> Task to carry out: Please transcribe the data from the line with "Delete the VIP group with the trash icon" up to and including the line with "[x=1593, y=365]", leaving out the pictures.

> Raw records:
┏━━
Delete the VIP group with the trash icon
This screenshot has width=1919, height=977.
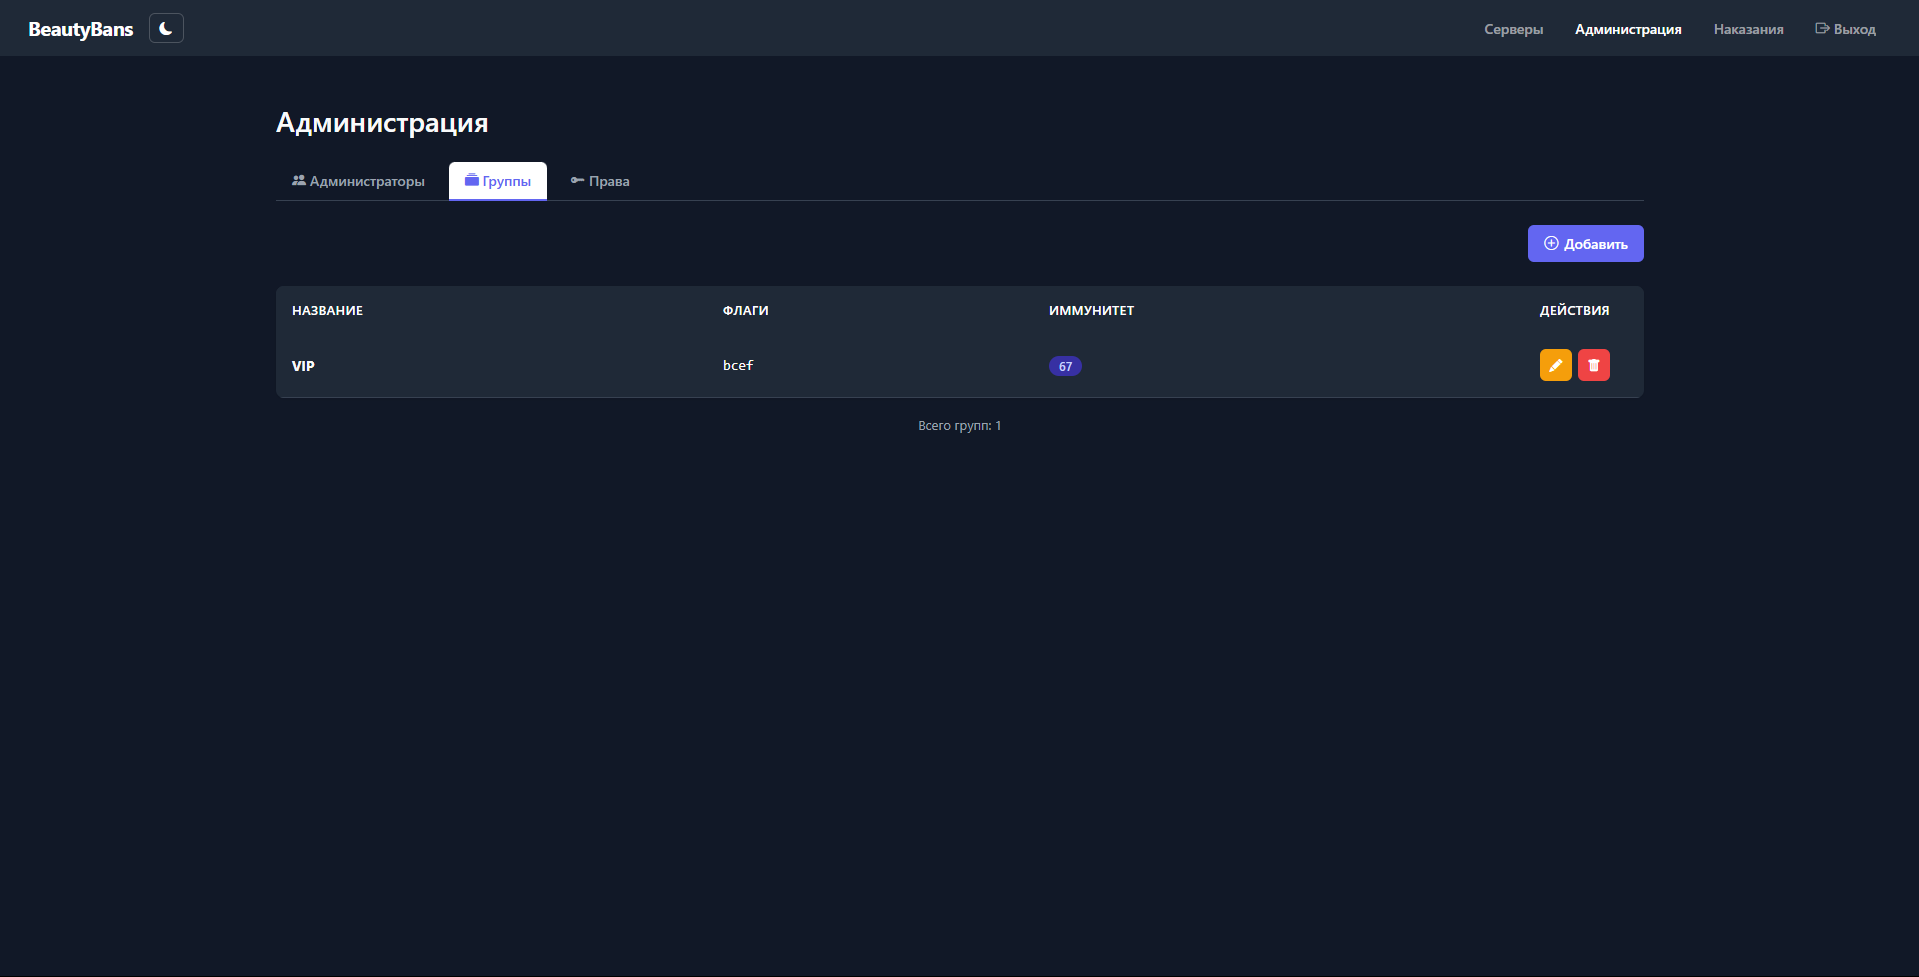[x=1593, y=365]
┗━━
┏━━
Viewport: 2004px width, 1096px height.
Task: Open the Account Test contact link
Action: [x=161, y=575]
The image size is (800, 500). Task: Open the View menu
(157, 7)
┗━━
> Exercise output:
Delete the VIP group with the trash icon
This screenshot has width=1919, height=977.
[x=1593, y=365]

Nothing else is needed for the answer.